The UK and France are to sign treaties agreeing to military cooperation including testing of nuclear warheads.
The plans will see one centre set up in the UK to develop technology and another in France to carry out testing.
Prime Minister David Cameron and President Nicolas Sarkozy will also outline plans, at a London summit, for a joint army expeditionary force.
Downing Street called the measures "practical", but Labour said they left "big questions" over the UK's defences.
A Downing Street spokesman said: "This summit marks a deepening of the UK-France bilateral relationship. Ours is now a strategic partnership tackling together the biggest challenges facing our two countries."
The summit comes two weeks after the UK government announced cuts to its armed forces, in the first strategic defence review since 1998, as part of savings aimed at reducing the country's budget deficit.
Under the plans £750m will be saved over four years on the Trident nuclear missile system by cutting the number of warheads.
Harrier jump jets, the Navy's flagship HMS Ark Royal and planned Nimrod spy planes will also be axed, but two new aircraft carriers were spared.
Mr Cameron and Mr Sarkozy are to sign two treaties - one on greater general military co-operation and the other on nuclear weapons.
Speaking about greater military co-operation, Defence Secretary Liam Fox said there had been a "great deal of hysteria" in the media about the idea of British troops coming under French command.
He said: "Under the existing Nato system our troops could come under Turkish or Polish command. There's nothing new about that.
"This does not affect our special relationship with the United States. It gives us economies of scale and helps us to welcome France back fully into Nato."
Asked whether there might be a situation in the future, during a political crisis in which Britain and France did "not see eye to eye", when British planes were dependent on a French aircraft carrier, he said: "That's very unlikely to happen."
"This is not about interdependence. It's about interoperability," he added.
Operational veto
The nuclear treaty will establish a centre in the UK to develop technology and another one in France to carry out the testing.
It is understood that each country will still control its own warheads, and that nuclear secrets will not be shared.
The other treaty will allow the setting up of a "combined joint expeditionary force", thought to involve a brigade of about 5,000 soldiers from each side.
Each country will retain a veto for each operation, which will operate under one military commander to be chosen at the time.
The UK and France have also agreed to keep at least one aircraft carrier at sea between them at any one time.
Each will be able to use the other's carrier in some form, certainly for training and possibly operations.
Meanwhile, France is to use British A400M fuelling aircraft when there is spare capacity, with plans in place for common maintenance and training.
'Deepening ties'
Joint work on drones, mine counter-measures and satellite communications is also proposed.
In a statement, the French presidency said the test centre in Valduc, eastern France, would start operations in 2014.
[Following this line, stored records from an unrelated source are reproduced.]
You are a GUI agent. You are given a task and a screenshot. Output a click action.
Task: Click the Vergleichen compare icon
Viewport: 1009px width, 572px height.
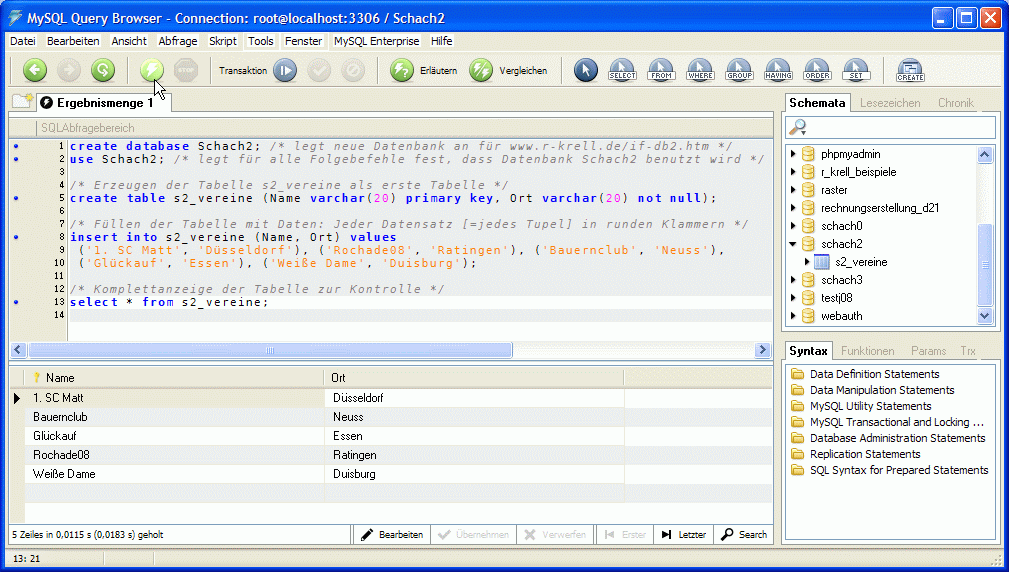point(481,70)
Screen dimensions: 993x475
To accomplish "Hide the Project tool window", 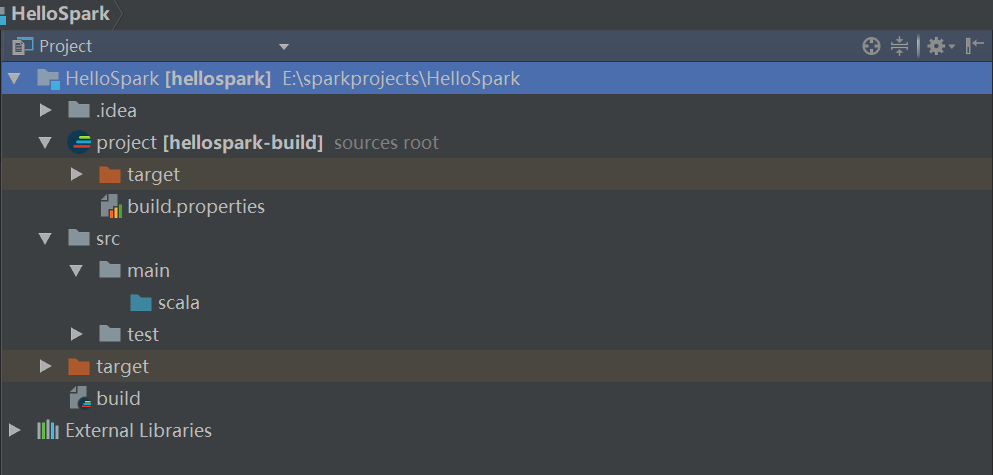I will [974, 46].
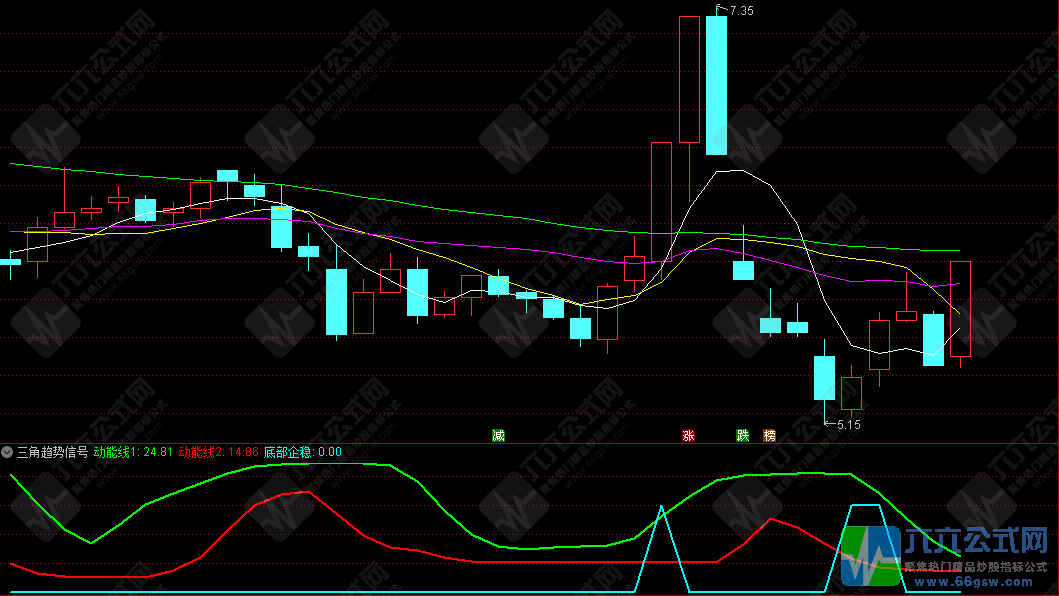This screenshot has height=596, width=1059.
Task: Select the 动能线1 value label
Action: pos(133,452)
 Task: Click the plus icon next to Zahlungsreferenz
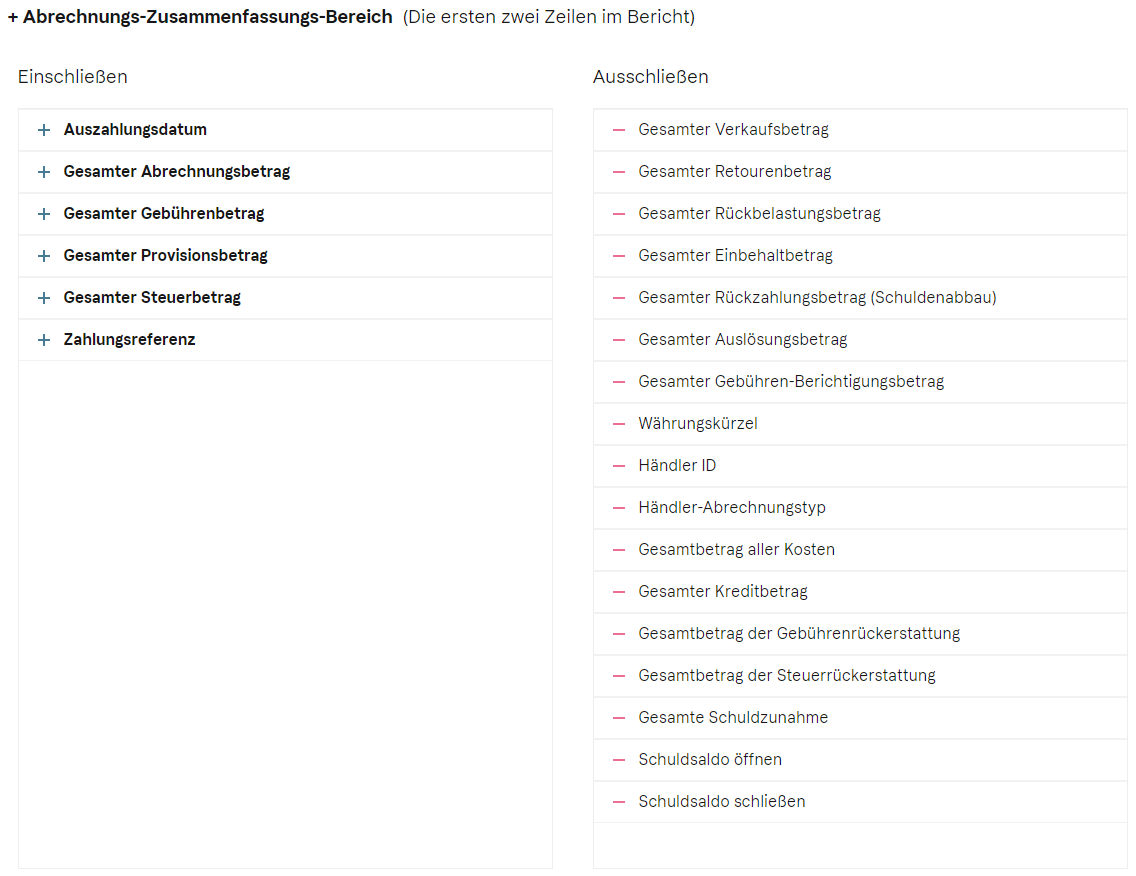43,340
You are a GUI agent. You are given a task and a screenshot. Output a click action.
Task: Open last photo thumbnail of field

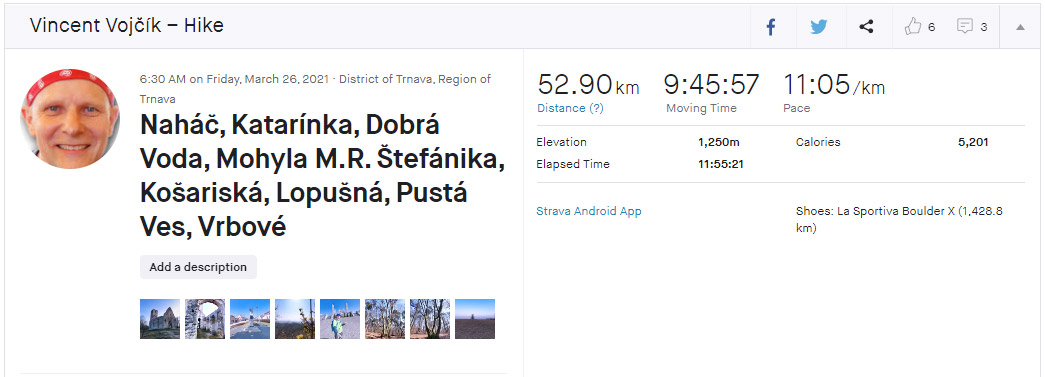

The Valduc laboratory would work with a French-British research centre based in Aldermaston, Berkshire, it added.
Together the facilities would involve "several dozen" French and British experts and cost both countries several million euros.
It said scientists from both countries would be able to ensure the "viability, safety and security in the long term of our nuclear arsenals".
Mr Cameron told MPs on Monday: "I do seriously believe that this link-up with the French over defence is in the long term interests of both our countries.
"And to those who worry that this might in some way lead to... European armies, that is not the point. The point is to enhance sovereign capability by two like-minded countries being able to work together."
The UK's shadow defence secretary Jim Murphy said: "I support the government's emphasis on international co-operation, taking forward the good work of the last government.
"We share common threats with countries such as France, from terrorism to privacy to cyber-attack. Deepening military ties is an essential part of modern defence policy.
"Interdependence, however, is different from dependence, and binding legal treaties pose some big questions for the government."
Mr Murphy also questioned whether the the UK was entering "an era where we are reliant on our allies to fill in the gaps in the government's defence policy".
Michael Clarke, director of the Royal United Services Institute think tank, said Anglo-French military initiatives dated back to Dunkirk and he said: "Both (countries) have got similar problems. They have both got similar interests... and the fact is that if both powers are determined to play a role in the world with military force they are going to find ways of pooling their relatively common force structures if they are going to have some effect."
Asked about hypothetical scenarios where France and Britain disagreed politically, Professor Clarke said: "You can't rule them out but they are not the most likely outcome. Most things that happen in the world at the moment - in Afghanistan, in southern Europe, in relation to instabilities in eastern Europe - are things that the British and French do share common interests on."